郭 苒, 石林林, 程月月, 陈 攀, 朱巧晴, 杜玉博, 伍当柔, 齐义军, 高社干△

1河南科技大学第一附属医院(临床医学院),肿瘤医院,河南省微生态与食管癌防治重点实验室,河南省肿瘤表观遗传重点实验室,洛阳 471003 2河南科技大学基础医学与法医学院,洛阳 471023

食管癌位居全球恶性肿瘤发病率的第7位,2020年全世界新发食管癌病例约60.4万人,其中一半以上来自中国[1-2]。在我国,食管鳞状细胞癌(食管鳞癌,esophageal squamous cell carcinoma,ESCC)是食管癌的主要组织学亚型,占所有食管癌病例的90%以上[3]。
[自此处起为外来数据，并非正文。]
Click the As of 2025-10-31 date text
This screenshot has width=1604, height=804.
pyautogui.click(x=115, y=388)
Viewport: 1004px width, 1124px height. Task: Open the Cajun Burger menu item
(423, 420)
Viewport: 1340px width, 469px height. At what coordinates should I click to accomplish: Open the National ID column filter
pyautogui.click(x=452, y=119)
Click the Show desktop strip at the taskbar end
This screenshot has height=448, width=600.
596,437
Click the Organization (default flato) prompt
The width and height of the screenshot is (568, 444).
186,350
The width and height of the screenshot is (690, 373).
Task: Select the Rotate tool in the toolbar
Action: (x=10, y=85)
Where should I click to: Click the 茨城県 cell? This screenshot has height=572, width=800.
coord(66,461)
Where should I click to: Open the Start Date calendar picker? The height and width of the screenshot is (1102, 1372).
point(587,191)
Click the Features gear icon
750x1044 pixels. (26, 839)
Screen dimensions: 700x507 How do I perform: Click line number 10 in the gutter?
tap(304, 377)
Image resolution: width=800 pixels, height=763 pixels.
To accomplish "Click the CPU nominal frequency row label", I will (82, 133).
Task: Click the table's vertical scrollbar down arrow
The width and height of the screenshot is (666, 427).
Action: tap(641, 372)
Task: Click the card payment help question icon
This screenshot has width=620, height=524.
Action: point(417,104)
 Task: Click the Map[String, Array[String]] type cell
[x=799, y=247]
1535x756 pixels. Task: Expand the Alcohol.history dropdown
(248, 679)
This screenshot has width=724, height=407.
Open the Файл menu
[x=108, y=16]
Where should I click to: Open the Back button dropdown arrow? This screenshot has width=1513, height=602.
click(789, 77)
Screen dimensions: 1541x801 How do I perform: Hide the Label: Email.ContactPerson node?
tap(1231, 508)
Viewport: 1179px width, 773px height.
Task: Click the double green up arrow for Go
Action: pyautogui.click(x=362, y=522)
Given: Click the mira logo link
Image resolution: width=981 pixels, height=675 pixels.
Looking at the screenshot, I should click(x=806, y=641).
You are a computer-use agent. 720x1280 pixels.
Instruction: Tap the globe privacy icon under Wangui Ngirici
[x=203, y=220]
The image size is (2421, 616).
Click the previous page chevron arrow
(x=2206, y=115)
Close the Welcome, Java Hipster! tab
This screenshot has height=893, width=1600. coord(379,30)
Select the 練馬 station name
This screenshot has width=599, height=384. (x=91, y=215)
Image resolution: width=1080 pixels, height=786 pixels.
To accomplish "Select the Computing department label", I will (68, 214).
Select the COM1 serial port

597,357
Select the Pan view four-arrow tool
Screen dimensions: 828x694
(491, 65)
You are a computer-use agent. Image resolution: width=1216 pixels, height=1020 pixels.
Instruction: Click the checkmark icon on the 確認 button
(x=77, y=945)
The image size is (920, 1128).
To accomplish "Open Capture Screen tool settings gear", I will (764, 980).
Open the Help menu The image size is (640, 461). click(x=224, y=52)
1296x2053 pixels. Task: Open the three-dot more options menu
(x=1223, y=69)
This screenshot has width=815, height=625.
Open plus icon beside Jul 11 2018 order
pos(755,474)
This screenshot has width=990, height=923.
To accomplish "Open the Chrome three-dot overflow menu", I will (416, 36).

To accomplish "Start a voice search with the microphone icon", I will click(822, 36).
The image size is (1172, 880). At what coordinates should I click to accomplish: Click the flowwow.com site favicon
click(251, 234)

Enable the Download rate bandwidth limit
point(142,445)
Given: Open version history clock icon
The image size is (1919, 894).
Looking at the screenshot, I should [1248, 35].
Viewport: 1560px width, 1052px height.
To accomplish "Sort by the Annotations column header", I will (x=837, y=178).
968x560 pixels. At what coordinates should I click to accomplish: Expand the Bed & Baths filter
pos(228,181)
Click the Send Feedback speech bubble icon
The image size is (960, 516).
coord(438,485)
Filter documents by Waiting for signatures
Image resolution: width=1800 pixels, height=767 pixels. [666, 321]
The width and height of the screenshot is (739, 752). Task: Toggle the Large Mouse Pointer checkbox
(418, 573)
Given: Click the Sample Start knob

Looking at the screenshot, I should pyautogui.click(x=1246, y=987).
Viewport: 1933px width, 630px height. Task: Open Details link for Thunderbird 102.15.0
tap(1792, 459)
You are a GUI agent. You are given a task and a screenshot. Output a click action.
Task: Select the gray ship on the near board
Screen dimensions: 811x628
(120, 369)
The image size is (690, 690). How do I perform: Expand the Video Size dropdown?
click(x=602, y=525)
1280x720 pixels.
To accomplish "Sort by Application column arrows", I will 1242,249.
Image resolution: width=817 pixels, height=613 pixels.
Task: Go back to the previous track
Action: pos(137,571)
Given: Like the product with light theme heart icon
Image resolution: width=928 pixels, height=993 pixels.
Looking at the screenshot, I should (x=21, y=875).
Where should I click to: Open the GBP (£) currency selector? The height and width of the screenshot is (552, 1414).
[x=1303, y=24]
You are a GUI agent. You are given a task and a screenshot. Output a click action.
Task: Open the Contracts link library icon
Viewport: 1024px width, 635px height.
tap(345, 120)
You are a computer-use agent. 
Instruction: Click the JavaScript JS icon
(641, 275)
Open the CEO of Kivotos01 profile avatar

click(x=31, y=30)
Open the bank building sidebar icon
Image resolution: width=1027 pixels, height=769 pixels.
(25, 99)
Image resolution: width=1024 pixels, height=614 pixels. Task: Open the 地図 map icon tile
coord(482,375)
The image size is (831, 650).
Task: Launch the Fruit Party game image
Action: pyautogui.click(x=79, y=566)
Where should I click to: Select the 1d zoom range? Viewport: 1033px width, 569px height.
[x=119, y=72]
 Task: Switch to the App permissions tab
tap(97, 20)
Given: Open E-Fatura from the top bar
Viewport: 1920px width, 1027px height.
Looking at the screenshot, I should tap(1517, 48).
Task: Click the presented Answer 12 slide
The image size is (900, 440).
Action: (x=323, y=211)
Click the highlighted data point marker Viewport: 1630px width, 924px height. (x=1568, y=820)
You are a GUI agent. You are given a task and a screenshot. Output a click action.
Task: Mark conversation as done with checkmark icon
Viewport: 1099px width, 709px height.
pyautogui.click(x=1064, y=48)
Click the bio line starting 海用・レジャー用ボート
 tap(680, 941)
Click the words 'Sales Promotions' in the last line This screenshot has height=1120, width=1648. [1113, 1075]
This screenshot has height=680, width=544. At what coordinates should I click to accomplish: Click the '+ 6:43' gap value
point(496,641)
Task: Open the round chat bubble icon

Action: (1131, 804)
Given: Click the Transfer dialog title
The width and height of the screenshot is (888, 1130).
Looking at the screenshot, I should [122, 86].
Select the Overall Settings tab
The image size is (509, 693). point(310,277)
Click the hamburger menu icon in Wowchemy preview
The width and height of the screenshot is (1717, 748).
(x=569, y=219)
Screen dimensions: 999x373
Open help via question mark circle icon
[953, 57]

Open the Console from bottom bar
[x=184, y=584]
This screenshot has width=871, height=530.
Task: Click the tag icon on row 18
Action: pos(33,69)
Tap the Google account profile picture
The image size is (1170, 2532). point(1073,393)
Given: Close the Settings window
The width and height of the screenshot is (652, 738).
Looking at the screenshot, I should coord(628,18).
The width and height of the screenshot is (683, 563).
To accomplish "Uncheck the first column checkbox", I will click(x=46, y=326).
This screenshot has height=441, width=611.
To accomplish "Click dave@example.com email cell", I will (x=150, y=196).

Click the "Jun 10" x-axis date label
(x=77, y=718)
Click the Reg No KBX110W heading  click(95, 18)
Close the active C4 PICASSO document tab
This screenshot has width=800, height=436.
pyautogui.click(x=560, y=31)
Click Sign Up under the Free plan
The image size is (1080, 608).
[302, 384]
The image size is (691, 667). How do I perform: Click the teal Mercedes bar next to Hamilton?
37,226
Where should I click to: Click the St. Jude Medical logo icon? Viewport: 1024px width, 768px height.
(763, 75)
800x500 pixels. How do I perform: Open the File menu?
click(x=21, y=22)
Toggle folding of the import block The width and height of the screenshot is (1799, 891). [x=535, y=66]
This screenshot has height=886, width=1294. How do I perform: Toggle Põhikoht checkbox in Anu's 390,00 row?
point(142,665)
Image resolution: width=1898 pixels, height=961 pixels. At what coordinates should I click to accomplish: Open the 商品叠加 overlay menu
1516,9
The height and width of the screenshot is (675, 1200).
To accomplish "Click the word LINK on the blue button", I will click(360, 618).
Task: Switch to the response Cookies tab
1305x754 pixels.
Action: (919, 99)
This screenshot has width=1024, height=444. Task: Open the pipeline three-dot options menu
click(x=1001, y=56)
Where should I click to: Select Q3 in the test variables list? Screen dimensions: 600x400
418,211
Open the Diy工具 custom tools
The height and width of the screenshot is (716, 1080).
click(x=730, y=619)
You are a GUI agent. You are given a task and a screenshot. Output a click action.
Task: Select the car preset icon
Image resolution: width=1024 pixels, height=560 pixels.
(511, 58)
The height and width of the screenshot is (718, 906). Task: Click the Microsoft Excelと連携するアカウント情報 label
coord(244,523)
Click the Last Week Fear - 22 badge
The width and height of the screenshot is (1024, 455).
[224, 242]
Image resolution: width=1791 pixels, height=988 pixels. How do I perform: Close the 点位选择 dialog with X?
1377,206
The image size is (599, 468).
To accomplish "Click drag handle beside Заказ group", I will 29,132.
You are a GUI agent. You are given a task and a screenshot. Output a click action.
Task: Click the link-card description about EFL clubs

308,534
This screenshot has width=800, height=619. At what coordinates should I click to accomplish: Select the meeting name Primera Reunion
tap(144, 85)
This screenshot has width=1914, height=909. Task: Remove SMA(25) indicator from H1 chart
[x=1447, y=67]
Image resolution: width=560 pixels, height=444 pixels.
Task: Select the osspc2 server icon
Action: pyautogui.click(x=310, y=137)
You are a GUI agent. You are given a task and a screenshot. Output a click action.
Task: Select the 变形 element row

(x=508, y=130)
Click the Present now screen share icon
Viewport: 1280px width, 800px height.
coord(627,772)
牙龈卟啉单胞菌(Porphyromonasgingivalis,P.gingivalis)是一种革兰氏阴性厌氧菌,是牙周病的关键致病菌,可诱发口腔微生态失衡,造成牙周炎和牙齿缺失,与多种疾病的发生发展密切相关[4-6]。流行病学研究表明,中国食管癌高发区林州市牙齿缺失居民的ESCC发生风险显著升高[6]。还有研究报道,河南食管癌高发区ESCC患者食管癌组织P.gingivalis丰度明显高于癌旁组织,该研究认为P.gingivalis富集与ESCC侵袭转移等恶性演进显著相关,是ESCC预后的独立危险因素之一[7]。另有研究表明,P.gingivalis感染ESCC细胞后,能够显著增加ESCC细胞对顺铂、紫杉醇等化疗药物抵抗,并降低化疗药物作用后ESCC细胞的凋亡率[8]。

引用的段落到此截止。